Obviously, drinking isn’t something that should be promoted or glorified for entertainment purposes. Are video games showing the dangerous side of alcoholism, or are they glamorizing it?

The Depictions of Drinking in Video Games

Strangely enough, video games usually have somewhat odd and inaccurate ways of depicting drinking and alcoholism. In many cases, it’s depicted as something comical. Grand Theft Auto has a history of drinking in its video game series that usually results in extra dialogue between characters, some shaky, swaying camera movements, and eventually a blurred screen that leads to sobriety. 

If you play Grand Theft Auto Online, the rules change. There is actually a popular hidden “easter egg” within the game that you can only discover if you allow your character to become drunk

Meanwhile, Red Dead Redemption 2 has a mission where you’re required to get someone drunk in order to progress. Players have argued that the heavy use of whiskey and bourbon in these games is an accurate portrayal of the gritty Wild West at the time, but the storylines tend to go to extremes with just how much the characters focus on drinking. 

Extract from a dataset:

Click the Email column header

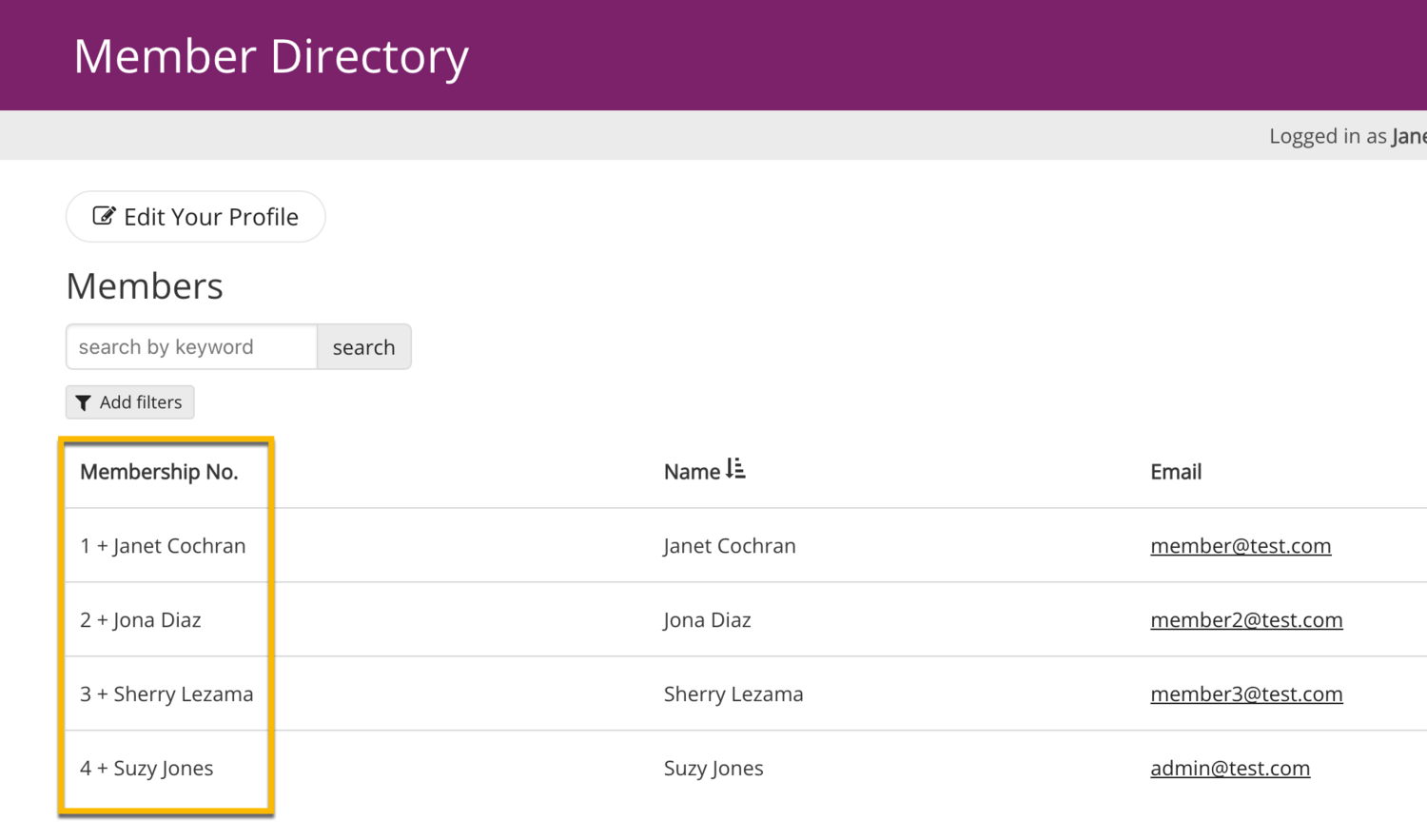pyautogui.click(x=1175, y=472)
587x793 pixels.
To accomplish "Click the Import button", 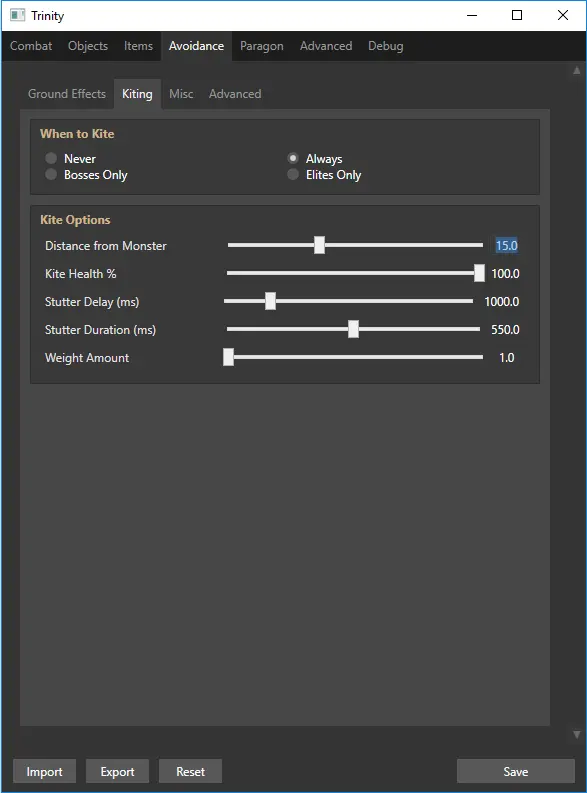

In Bioshock: Infinite, your character can drink unidentified alcohol from a flask to restore health. The drink causes immediate inebriation, and you learn through the game that the protagonist, Booker DeWitt, has a drinking problem. It’s interesting to see how alcohol both helps and hurts him throughout gameplay. 

Many times in video games, characters are defined by their drinking habits. It becomes a part of who they are and shapes the story of the game. Max Payne was an alcoholic and drug addict by the time Max Payne 3 was released. What’s interesting about this particular game is how it weaves Max’s addictions into the story, and it actually shows the downsides of what alcoholism really can do. There are cut scenes of Max having flashbacks in drunken state. He passes out. He has memories of younger, better days. Some call it a character study on addiction

The Problem With Excess

It’s hard to say for certain whether video games glorify alcoholism or not. One thing is certain: They tend to push the idea of alcohol to excess, one way or another. It’s rare that you’ll see a casual, moderate drinker in video games. Rather, the characters who drink tend to drink heavily. They use alcohol as a coping mechanism. No one goes into a bar for a beer and leaves right after. 

In showing these extremes, video games could actually be showing players the darker side of binge drinking and alcoholism. In many games, alcohol has a lot of power, and it can derail even the strongest main characters. 

So, is alcohol glorified in video games? It’s definitely overused, but there is rarely a game where alcohol is portrayed as a good thing or something that improves the lives of the characters in the game. While critics may argue that games glorify alcoholism (and some specific examples justify this sentiment), most games do just the opposite.